In the records below, find the line holding "Task: Click the back arrow icon" and the line holding "The width and". Set down both, with every line between them, exactly.

DATA RECORDS Block Start

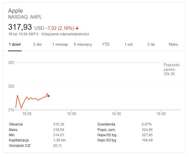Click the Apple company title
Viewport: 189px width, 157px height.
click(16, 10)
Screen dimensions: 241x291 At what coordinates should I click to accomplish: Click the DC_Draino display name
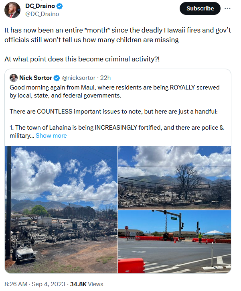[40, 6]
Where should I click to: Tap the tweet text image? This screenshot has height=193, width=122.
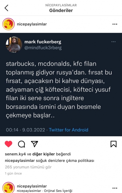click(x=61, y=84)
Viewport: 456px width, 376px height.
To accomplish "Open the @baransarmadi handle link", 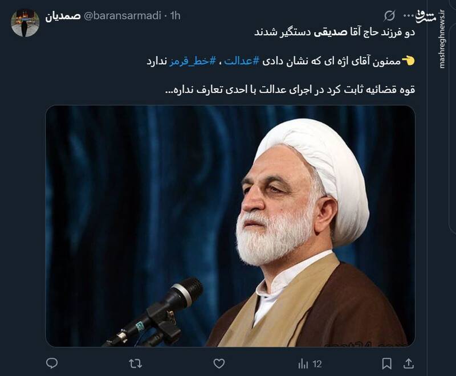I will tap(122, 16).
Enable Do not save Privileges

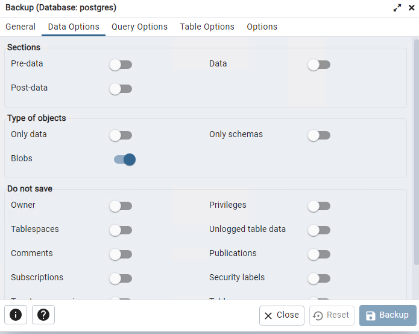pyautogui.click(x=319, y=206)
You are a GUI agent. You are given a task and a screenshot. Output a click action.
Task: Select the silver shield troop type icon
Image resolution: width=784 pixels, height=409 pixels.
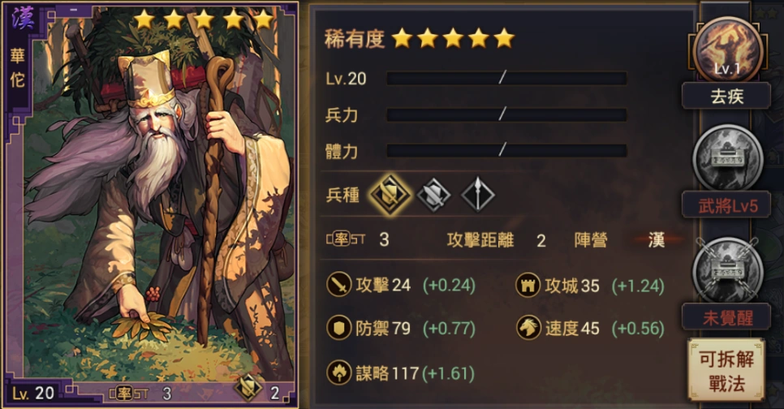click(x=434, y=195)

DATA RECORDS Block End
DATA RECORDS Block Start

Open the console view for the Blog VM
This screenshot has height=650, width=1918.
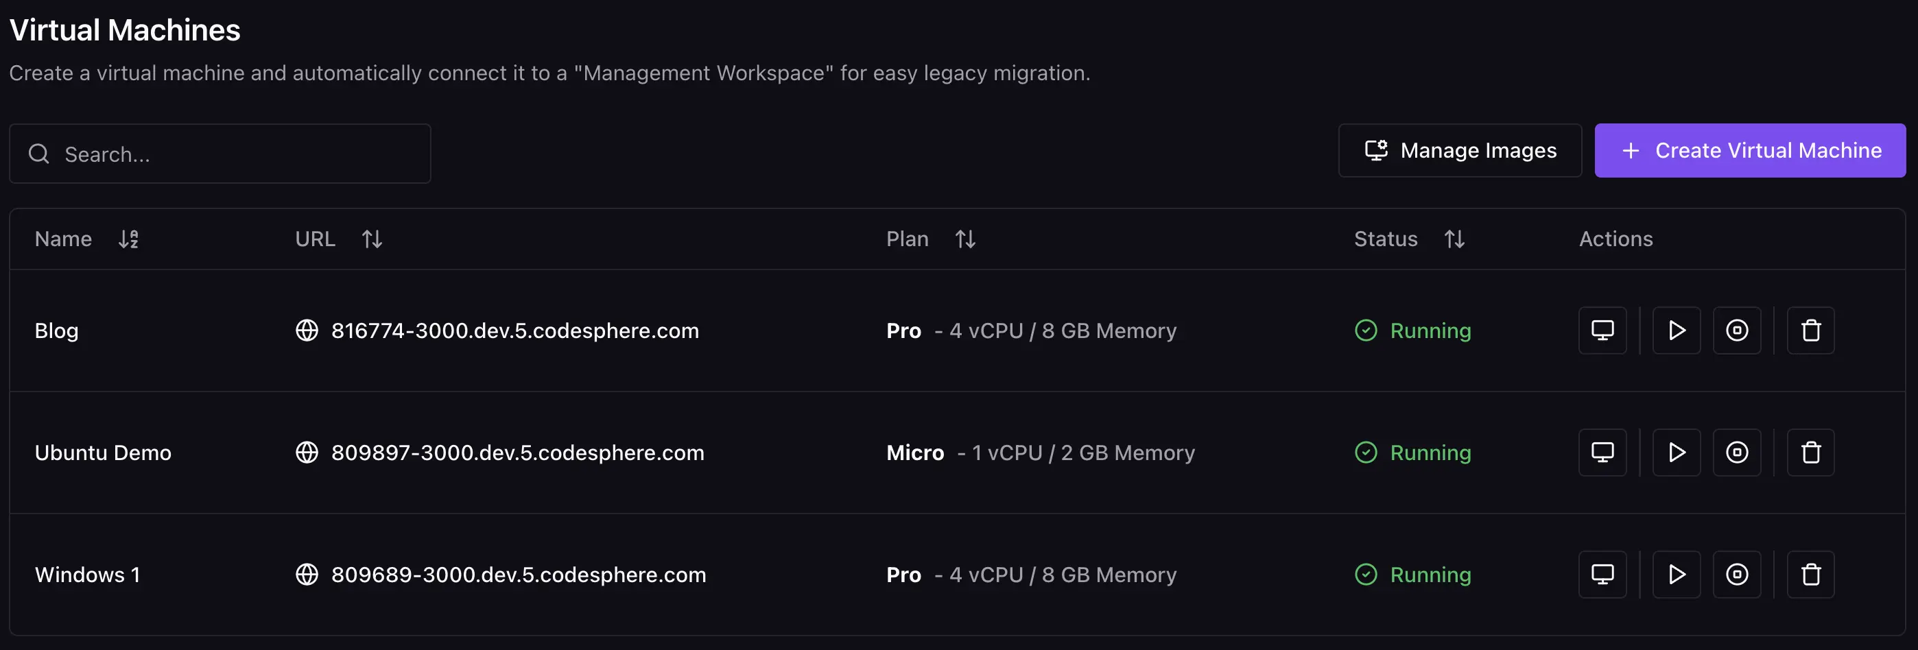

DATA RECORDS Block End
DATA RECORDS Block Start

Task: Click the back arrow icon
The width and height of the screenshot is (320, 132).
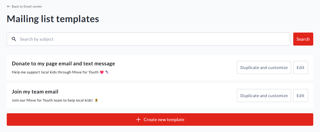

DATA RECORDS Block End

→ TASK RESPONSE
Task: Click the back arrow icon
The width and height of the screenshot is (320, 132).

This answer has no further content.